__Work to complete__
Print the material below line for line, with nothing changed, added, or left out.

※

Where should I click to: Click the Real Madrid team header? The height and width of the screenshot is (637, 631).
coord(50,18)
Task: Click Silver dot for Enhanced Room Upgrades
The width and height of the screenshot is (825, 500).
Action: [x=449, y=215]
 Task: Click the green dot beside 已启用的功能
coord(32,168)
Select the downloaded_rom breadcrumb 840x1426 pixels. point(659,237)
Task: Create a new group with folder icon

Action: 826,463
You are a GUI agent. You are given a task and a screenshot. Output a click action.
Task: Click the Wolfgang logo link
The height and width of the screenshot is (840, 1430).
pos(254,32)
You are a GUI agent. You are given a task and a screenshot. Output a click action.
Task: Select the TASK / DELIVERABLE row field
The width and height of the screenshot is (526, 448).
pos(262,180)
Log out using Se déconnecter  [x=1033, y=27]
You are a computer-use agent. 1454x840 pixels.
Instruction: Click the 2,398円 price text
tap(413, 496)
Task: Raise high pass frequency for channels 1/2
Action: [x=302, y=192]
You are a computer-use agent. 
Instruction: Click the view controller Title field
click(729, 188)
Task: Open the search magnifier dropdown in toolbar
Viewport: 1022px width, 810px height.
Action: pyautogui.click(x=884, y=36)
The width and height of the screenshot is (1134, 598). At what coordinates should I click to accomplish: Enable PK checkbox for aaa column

※

__Written answer__
Where should I click to: Click the Real Madrid team header? The height and width of the screenshot is (637, 631).
coord(50,18)
Task: Click Silver dot for Enhanced Room Upgrades
The width and height of the screenshot is (825, 500).
Action: [x=449, y=215]
 Task: Click the green dot beside 已启用的功能
coord(32,168)
Select the downloaded_rom breadcrumb 840x1426 pixels. point(659,237)
Task: Create a new group with folder icon

Action: 826,463
You are a GUI agent. You are given a task and a screenshot. Output a click action.
Task: Click the Wolfgang logo link
The height and width of the screenshot is (840, 1430).
pos(254,32)
You are a GUI agent. You are given a task and a screenshot. Output a click action.
Task: Select the TASK / DELIVERABLE row field
The width and height of the screenshot is (526, 448).
pos(262,180)
Log out using Se déconnecter  [x=1033, y=27]
You are a computer-use agent. 1454x840 pixels.
Instruction: Click the 2,398円 price text
tap(413, 496)
Task: Raise high pass frequency for channels 1/2
Action: [x=302, y=192]
You are a computer-use agent. 
Instruction: Click the view controller Title field
click(729, 188)
Task: Open the search magnifier dropdown in toolbar
Viewport: 1022px width, 810px height.
Action: pyautogui.click(x=884, y=36)
The width and height of the screenshot is (1134, 598). At what coordinates should I click to accomplish: Enable PK checkbox for aaa column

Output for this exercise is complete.